▶ _Problem to work on_
Find the line containing "Open Description panel". Reproduce it and every line after it up to the end of the records, exactly as written.

Stored items:
::::::::

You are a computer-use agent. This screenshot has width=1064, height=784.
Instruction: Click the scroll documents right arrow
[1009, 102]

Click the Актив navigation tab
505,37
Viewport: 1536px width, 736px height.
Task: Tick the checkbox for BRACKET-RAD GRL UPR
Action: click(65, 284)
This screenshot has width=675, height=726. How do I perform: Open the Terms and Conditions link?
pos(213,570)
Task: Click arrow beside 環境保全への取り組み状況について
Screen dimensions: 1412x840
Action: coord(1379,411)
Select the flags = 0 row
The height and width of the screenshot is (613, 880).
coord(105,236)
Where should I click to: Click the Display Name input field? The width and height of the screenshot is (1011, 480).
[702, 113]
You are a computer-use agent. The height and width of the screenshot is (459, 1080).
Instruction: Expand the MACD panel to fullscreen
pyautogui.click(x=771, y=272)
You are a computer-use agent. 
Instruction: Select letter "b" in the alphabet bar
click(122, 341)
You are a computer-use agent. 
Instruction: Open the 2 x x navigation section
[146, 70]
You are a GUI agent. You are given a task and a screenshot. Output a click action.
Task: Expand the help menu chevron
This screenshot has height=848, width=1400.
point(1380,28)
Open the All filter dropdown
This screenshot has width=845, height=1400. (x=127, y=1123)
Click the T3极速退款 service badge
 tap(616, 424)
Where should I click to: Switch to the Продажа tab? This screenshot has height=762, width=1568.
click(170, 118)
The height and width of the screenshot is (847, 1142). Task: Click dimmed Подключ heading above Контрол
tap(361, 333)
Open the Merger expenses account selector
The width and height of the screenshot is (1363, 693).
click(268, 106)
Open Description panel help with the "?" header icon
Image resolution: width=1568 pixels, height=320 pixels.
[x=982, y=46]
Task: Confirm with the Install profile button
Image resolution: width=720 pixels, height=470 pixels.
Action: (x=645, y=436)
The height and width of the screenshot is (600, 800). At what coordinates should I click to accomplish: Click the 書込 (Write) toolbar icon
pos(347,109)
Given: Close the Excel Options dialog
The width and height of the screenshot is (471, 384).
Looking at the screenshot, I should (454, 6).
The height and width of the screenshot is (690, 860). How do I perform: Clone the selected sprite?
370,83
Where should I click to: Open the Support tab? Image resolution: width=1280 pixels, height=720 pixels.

::::::::

▶ _Task output_
Open Description panel help with the "?" header icon
Image resolution: width=1568 pixels, height=320 pixels.
[x=982, y=46]
Task: Confirm with the Install profile button
Image resolution: width=720 pixels, height=470 pixels.
Action: (x=645, y=436)
The height and width of the screenshot is (600, 800). At what coordinates should I click to accomplish: Click the 書込 (Write) toolbar icon
pos(347,109)
Given: Close the Excel Options dialog
The width and height of the screenshot is (471, 384).
Looking at the screenshot, I should (454, 6).
The height and width of the screenshot is (690, 860). How do I perform: Clone the selected sprite?
370,83
Where should I click to: Open the Support tab? Image resolution: width=1280 pixels, height=720 pixels.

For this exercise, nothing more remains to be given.